Even should he not renew his addresses and they never meet again, she would cherish the time she had called him friend.

“Perhaps,” Aunt Gardiner murmured, “you might thank him in person, for I know he wishes to see you again. When such a man as that sets his mind to something, he finds a way to see it done.”

Three days after Christmas, the Gardiners returned to London, and a week after that Charlotte married Mr. Collins in the local church.

Lizzy had struggled to understand her friend’s insistence upon proceeding with the marriage, for nothing—no security or status or promise of a home—could entice her to spend the rest of her days with Mr. Collins.

By the time the morning was over, however, Charlotte had become Mrs. Collins and had bid farewell to her family and friends as she departed with her husband for Kent.

How quiet the neighbourhood would now be!

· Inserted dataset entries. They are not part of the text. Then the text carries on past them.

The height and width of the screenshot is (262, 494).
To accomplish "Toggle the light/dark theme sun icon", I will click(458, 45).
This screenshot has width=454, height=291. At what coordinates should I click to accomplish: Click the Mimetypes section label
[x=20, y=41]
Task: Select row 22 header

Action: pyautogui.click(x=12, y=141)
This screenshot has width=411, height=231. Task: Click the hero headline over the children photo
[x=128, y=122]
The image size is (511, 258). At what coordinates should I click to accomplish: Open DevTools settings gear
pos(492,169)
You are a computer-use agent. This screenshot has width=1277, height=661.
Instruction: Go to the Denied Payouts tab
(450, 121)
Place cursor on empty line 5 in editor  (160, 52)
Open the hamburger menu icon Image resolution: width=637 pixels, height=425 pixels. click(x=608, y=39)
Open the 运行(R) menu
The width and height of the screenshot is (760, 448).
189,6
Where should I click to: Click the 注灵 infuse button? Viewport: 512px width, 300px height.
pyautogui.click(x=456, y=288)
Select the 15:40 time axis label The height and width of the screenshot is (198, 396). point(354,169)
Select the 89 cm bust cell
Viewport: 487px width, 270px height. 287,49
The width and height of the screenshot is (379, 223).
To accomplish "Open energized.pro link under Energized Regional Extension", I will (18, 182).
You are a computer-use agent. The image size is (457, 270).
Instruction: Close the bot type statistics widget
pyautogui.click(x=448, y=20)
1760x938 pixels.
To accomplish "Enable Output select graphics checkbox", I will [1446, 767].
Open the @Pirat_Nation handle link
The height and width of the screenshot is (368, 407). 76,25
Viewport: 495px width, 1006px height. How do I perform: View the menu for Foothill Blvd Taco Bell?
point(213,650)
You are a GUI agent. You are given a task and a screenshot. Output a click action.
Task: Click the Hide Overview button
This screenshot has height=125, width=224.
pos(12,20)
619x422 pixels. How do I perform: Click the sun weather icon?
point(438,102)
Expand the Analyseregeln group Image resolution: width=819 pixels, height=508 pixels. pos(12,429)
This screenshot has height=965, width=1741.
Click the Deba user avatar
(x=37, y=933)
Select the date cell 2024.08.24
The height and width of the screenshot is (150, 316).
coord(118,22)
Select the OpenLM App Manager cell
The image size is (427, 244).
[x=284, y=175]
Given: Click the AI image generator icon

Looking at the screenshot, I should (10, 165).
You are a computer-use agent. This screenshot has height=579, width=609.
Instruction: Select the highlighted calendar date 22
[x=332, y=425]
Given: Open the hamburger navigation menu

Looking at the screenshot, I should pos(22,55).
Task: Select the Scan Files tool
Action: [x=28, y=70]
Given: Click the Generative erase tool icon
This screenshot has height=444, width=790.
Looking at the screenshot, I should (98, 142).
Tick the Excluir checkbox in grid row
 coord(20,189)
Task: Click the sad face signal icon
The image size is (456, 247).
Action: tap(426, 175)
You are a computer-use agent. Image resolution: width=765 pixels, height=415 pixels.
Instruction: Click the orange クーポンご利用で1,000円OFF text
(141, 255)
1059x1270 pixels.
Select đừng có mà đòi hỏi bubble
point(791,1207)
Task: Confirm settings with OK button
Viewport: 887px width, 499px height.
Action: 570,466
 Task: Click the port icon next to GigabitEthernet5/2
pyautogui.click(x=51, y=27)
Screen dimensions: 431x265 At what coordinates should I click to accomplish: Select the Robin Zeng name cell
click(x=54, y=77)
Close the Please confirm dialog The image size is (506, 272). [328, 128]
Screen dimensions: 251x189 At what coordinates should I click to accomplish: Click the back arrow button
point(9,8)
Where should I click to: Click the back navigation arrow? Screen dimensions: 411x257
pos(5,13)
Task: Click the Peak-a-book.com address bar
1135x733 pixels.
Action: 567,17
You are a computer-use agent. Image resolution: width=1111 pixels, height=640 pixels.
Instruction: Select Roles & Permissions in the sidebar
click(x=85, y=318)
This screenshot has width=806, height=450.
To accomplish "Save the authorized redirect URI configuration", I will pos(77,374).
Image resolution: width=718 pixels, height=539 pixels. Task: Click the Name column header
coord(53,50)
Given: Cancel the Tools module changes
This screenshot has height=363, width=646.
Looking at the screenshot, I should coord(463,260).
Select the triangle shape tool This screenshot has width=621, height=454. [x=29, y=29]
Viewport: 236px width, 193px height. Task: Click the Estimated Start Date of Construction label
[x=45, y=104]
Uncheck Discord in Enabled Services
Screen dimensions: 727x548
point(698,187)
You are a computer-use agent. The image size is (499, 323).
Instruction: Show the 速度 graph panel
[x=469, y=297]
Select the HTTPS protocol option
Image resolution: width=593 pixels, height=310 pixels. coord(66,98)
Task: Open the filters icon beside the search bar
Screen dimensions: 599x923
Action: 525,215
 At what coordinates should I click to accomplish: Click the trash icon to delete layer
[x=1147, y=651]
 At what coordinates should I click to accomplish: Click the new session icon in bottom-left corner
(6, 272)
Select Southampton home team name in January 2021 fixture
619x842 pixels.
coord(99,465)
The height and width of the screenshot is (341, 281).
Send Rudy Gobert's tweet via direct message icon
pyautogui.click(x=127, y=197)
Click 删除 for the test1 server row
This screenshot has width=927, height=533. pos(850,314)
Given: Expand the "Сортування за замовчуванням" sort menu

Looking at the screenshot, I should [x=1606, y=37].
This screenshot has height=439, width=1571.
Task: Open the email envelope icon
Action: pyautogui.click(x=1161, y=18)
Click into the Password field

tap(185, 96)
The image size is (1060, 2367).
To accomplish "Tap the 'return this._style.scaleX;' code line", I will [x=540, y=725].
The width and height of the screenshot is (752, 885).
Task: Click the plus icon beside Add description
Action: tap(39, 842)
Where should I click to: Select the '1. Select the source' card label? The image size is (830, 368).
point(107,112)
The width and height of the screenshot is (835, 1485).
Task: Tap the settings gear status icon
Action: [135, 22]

Jane had not regained her spirits, the cheerful Gardiner children and their charming parents had departed, and now Charlotte, too, was gone from their midst. The short days were followed by long nights, during which the mantle of melancholy weighed upon Lizzy’s shoulders, just as a mantle of snow now lay upon the frozen earth outside.

There was no repetition of the noises from the tower room, nor did any footprints appear in the snow outside the library where the secret door opened into the world.

Papa remained quiet and wistful, and on more than one occasion Lizzy heard him inquire of the servants and the stable grooms whether there was any sign that the blankets and firewood in the outbuildings had been used.